The statement that carbon emissions must fall to zero was
“gamechanging”, according to Kaisa Kosonen, from Greenpeace. “We can
still limit warming to 2C, or even 1.5C or less even, [but] we need to
phase out emissions,” she said. Unlike CCS, which is yet to be proven
commercially, she said renewable energy was falling rapidly in cost.
Sam Smith, from WWF, said: “The big change in this report is that it
shows fighting climate change is not going to cripple economies and that
it is essential to bringing people out of poverty. What is needed now
is concerted political action.” The rapid response of politicians to the
recent global financial crisis showed, according to Smith, that “they
could act quickly and at scale if they are sufficiently motivated”.

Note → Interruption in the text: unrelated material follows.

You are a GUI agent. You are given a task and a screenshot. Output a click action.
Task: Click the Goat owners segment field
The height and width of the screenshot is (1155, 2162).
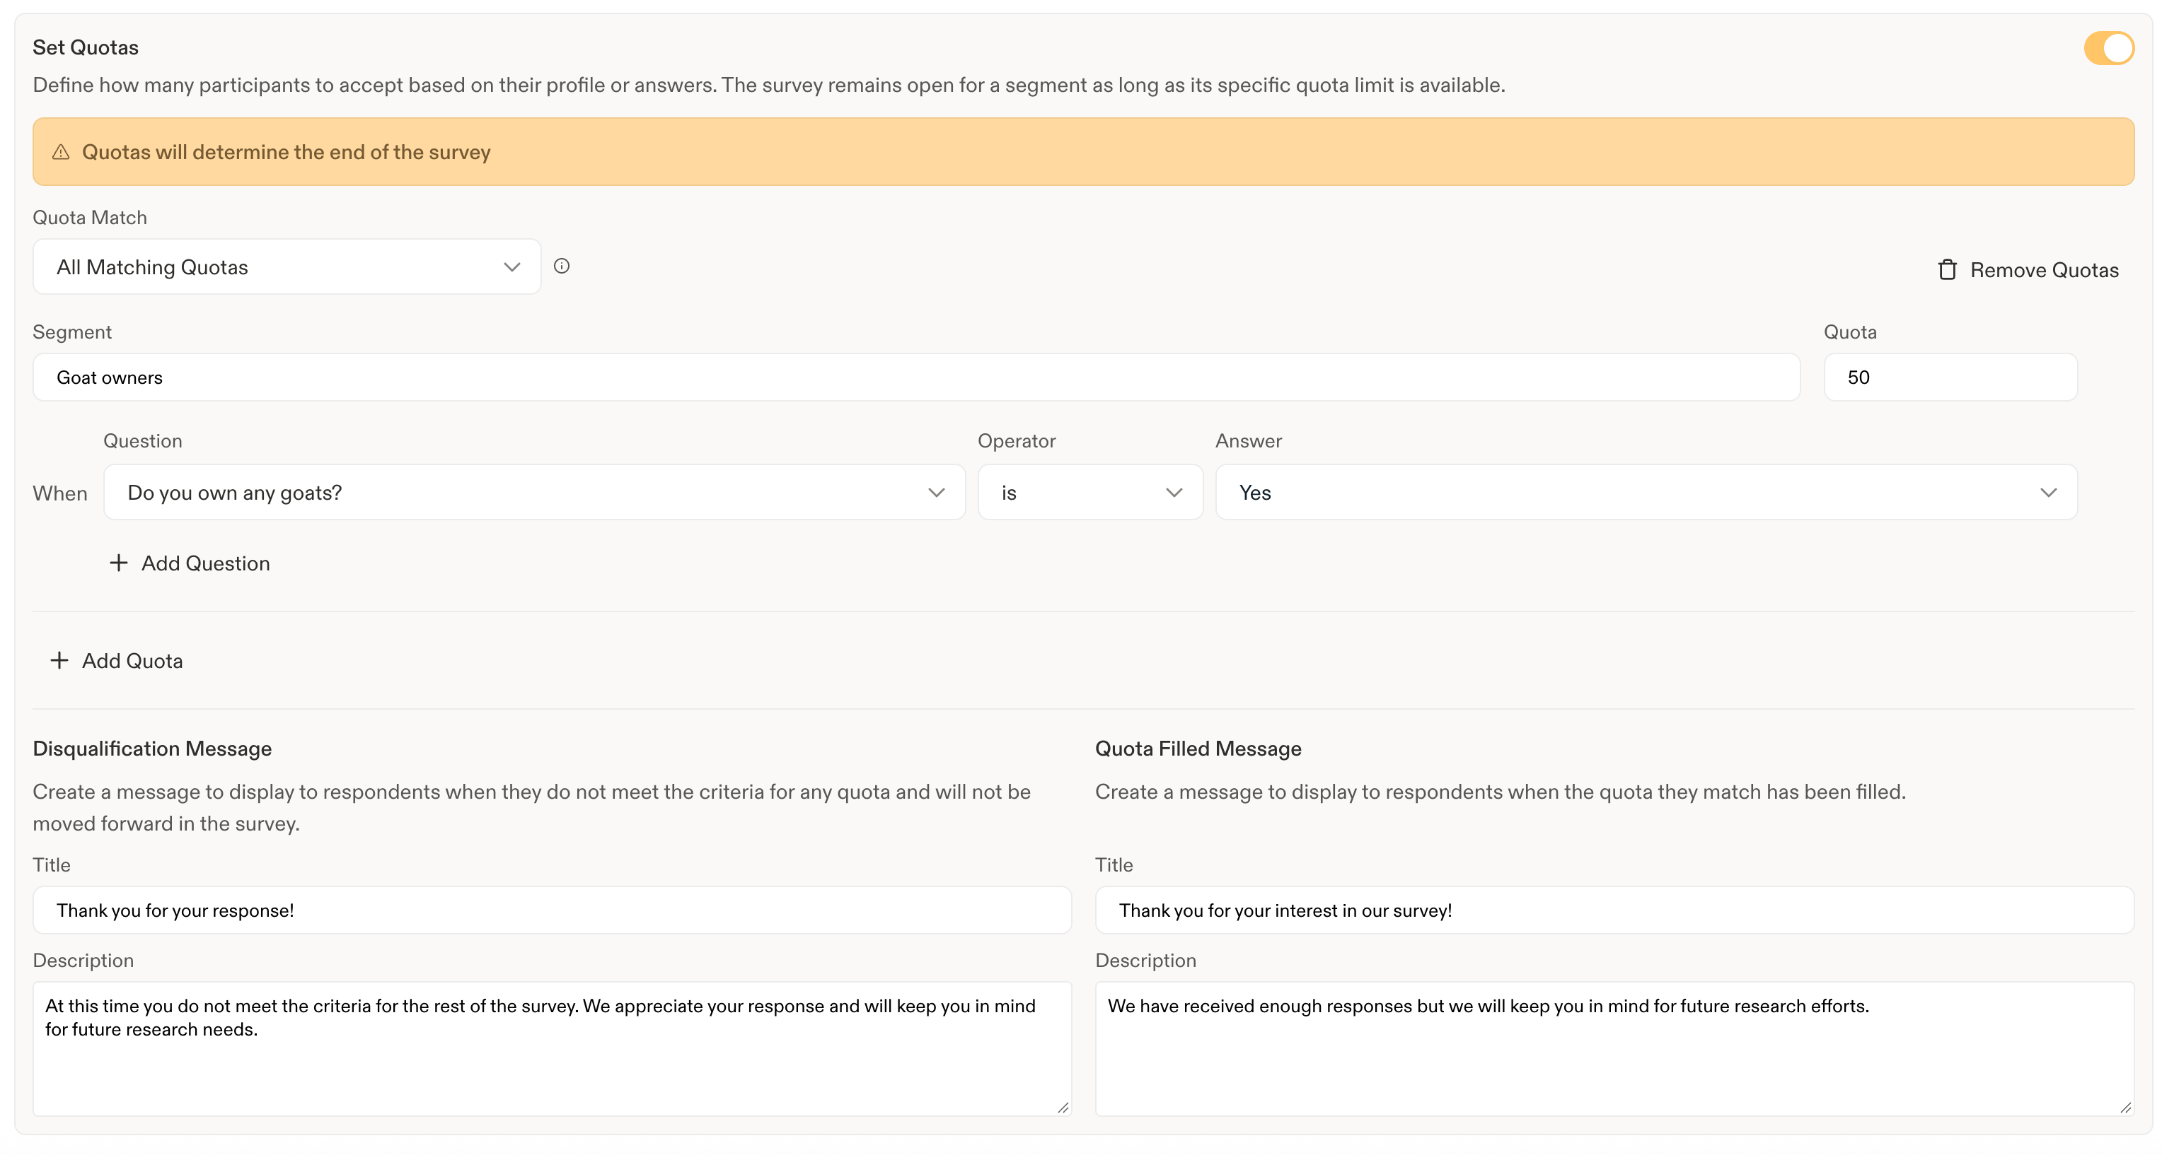[x=917, y=377]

Michel Jarraud, secretary general of the World Meteorological
Organisation, said the much greater certainty expressed in the new IPCC
report would give international climate talks a better chance than those
which failed in 2009. “Ignorance can no longer be an excuse for no
action,” he said.
Observers played down the moves made by some countries with large
fossil fuel reserves to weaken the language of the draft IPCC report
written by scientists and seen by the Guardian, saying the final report
was conservative but strong.
However, the statement that “climate change is expected to lead to
increases in ill-health in many regions, including greater likelihood of
death” was deleted in the final report, along with criticism that
politicians sometimes “engage in short-term thinking and are biased
toward the status quo”.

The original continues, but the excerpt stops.